We love viewer questions...if you have any, be sure to send them in. In addition, if you have any questions on specific topics you would like us to address here the Blog, please let us know. The last Blog received a few great comments that I’d like to talk about. The first is:
“Do you guys really believe the Nino stuff?"
Do I believe the Nino stuff? Since there are two possible questions being asked here, I'll go ahead and address them both. First off: do I believe the waters of the equatorial Pacific go through warm and cool phases? The answer to that is a definite “yes.” We have instrumentation on buoys, ships, and satellites that constantly monitor the ocean temperatures and they all show that the waters oscillate between warmer and cooler than normal phases. However, I actually believe this question is asking: do I believe that the warming and cooling of waters in the equatorial Pacific can influence the global weather patterns? The answer to that question is also a definite “yes.” Temperature changes are what drive the winds that steer weather systems around the globe. Think about what happens when you open the door to your house on a hot summer day. If your A/C is on, you are pleasantly greeted by a refreshing blast of cool air. On the other hand, very little wind hits you as you open your door on a day like today when the temperature inside the house is almost the same as it is outside. The point is temperature changes lead to changes in the winds and changes in the winds will lead to changes in the steering currents that bring us our weather. Therefore, as ocean temperatures increase over the equatorial Pacific the southern branch of the jetstream becomes more active leading to a higher possibility of precipitation (key word being: possibility).

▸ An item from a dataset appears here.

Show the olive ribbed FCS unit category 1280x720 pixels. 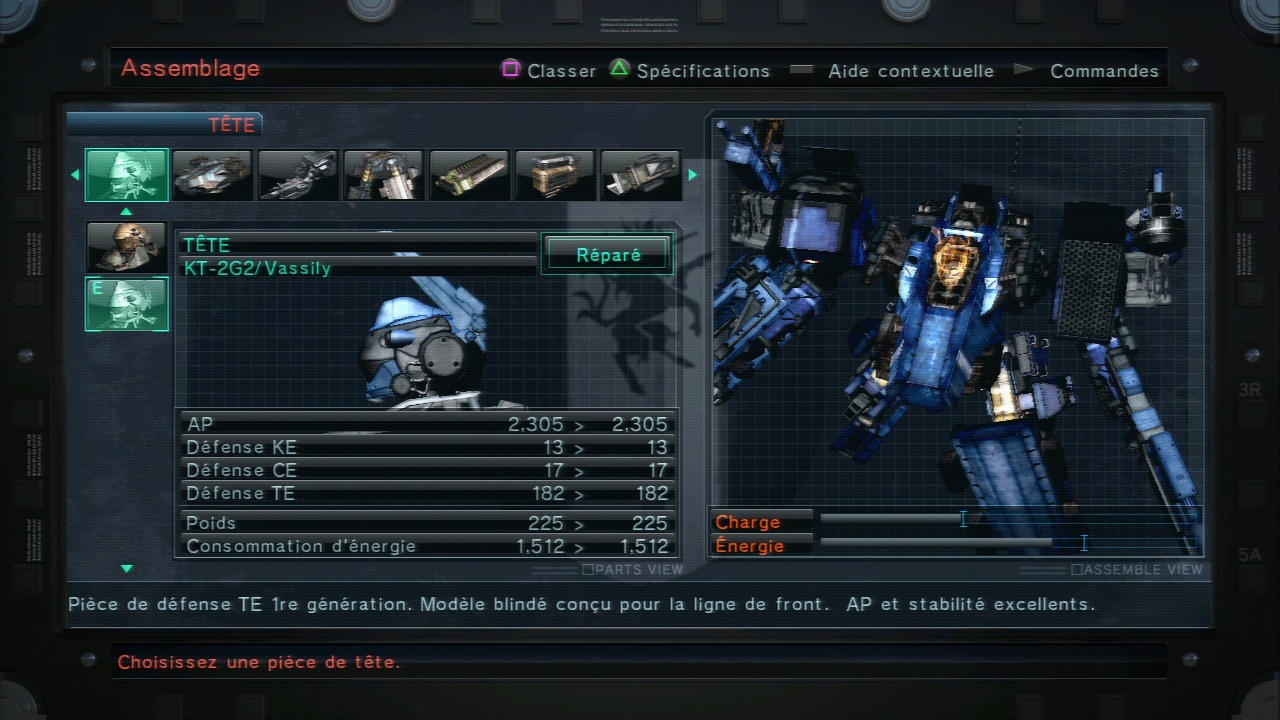click(469, 175)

The big error I often see is when folks say: “this storm is caused by El Nino.” Although El Nino conditions may enhance the conditions that lead to the formation of a storm, an El Nino is never completely responsible for a single storm. This is actually one of my bigger meteorological pet peeves since blaming El Nino on, say, the lack of a significantly active 2006 hurricane season is only half the story. In addition, simply accepting “El Nino” (and only El Nino) as the answer and moving on could cause meteorologists to miss out on the bigger picture of what actually happened. Granted, the El Nino surely plays a major role, but there are many other factors that came into play.

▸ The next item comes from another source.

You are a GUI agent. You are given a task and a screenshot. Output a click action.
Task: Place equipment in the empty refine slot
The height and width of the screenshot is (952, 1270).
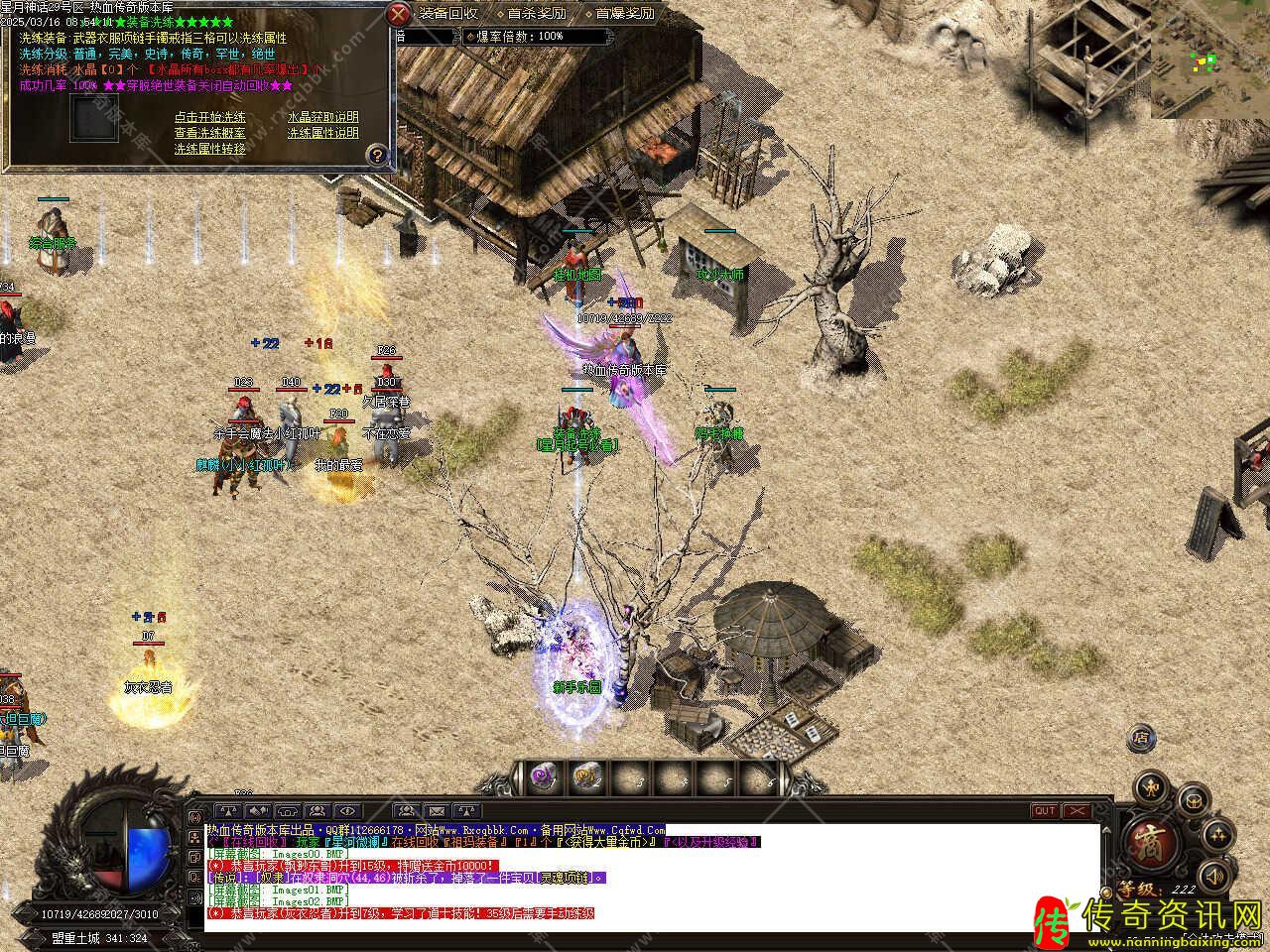pyautogui.click(x=94, y=118)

The next question asks: “Did we also have an El Nino last summer when we had a drought?”
Last year we were actually moving in from a neutral period (average water temperatures) to an El Nino period. El Nino typically has a bigger impact on Texas precipitation during the winter months. In addition, the strength of an El Nino is extremely important and some research has shown that weak El Nino’s may promote drought in the same locations that a strong El Nino would promote flooding (e.g. southern California this year is in a serious drought due to this year’s relatively week El Nino).

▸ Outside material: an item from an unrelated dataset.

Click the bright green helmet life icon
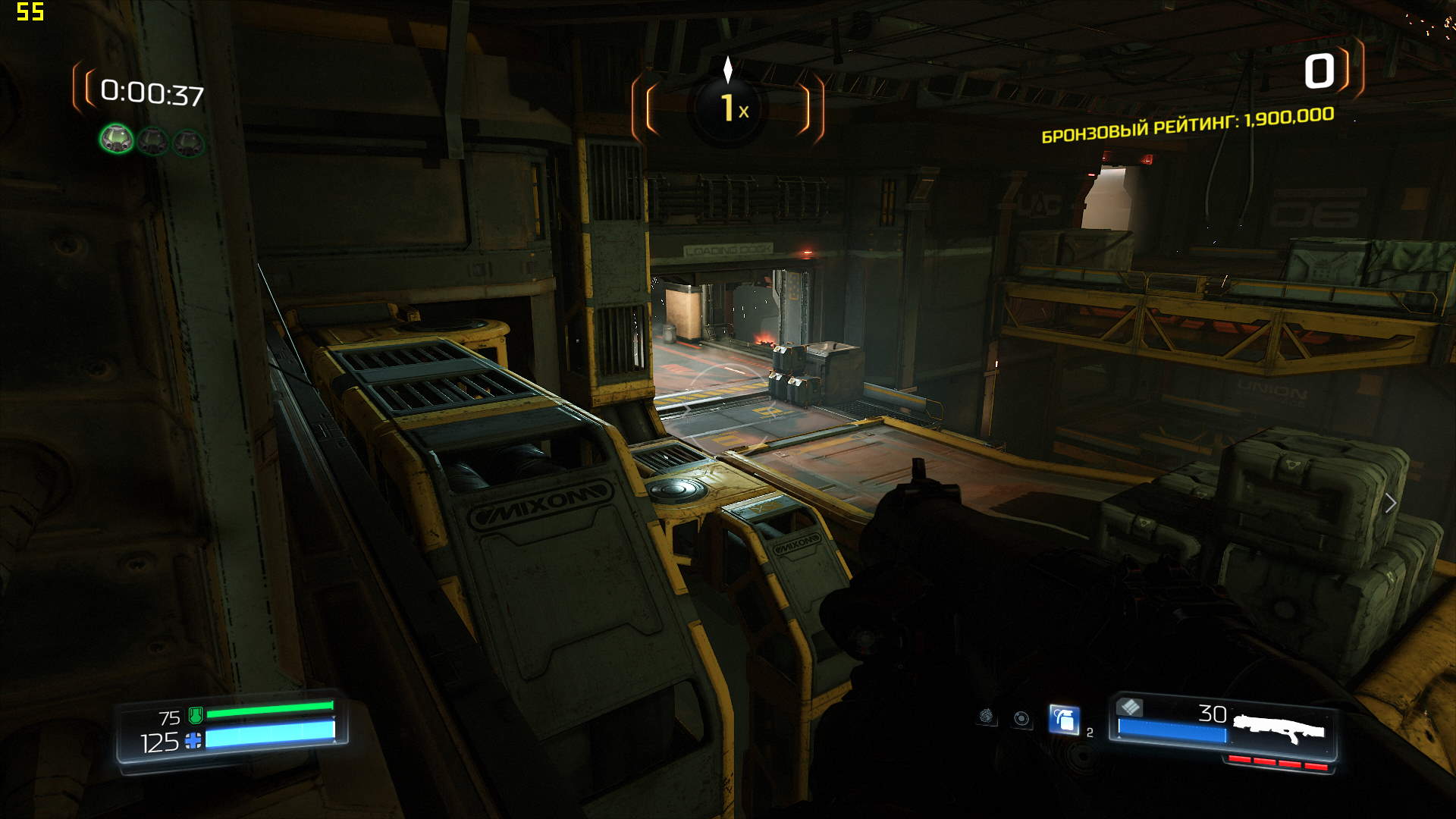Image resolution: width=1456 pixels, height=819 pixels. (x=117, y=139)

Another question received was: “In (the previous article) you speak of potential drier conditions due to La Nina and in another article you say that La Nina conditions are better suited for Hurricanes which bring more moisture. Is there an inconsistency here as far as your comments are concerned?”
This is a great question and it is certainly true that a tropical system would bring abundant rainfall to the area. However, even though increased hurricane activity is typically expected during a La Nina, the chance of a hurricane making landfall in Texas is too small to suggest that it would contribute to our rainfall totals. Thankfully, the majority of Atlantic hurricanes recurve back into the Atlantic and never make landfall; therefore, chances are that our rainfall would be lower than normal. I think the questions proposed here, however, make a very good point: we are talking about probabilities of rainfall rather than the definite value. The water temperatures of the Pacific do provide us with increased confidence on these probabilities, but other factors can always get in the way.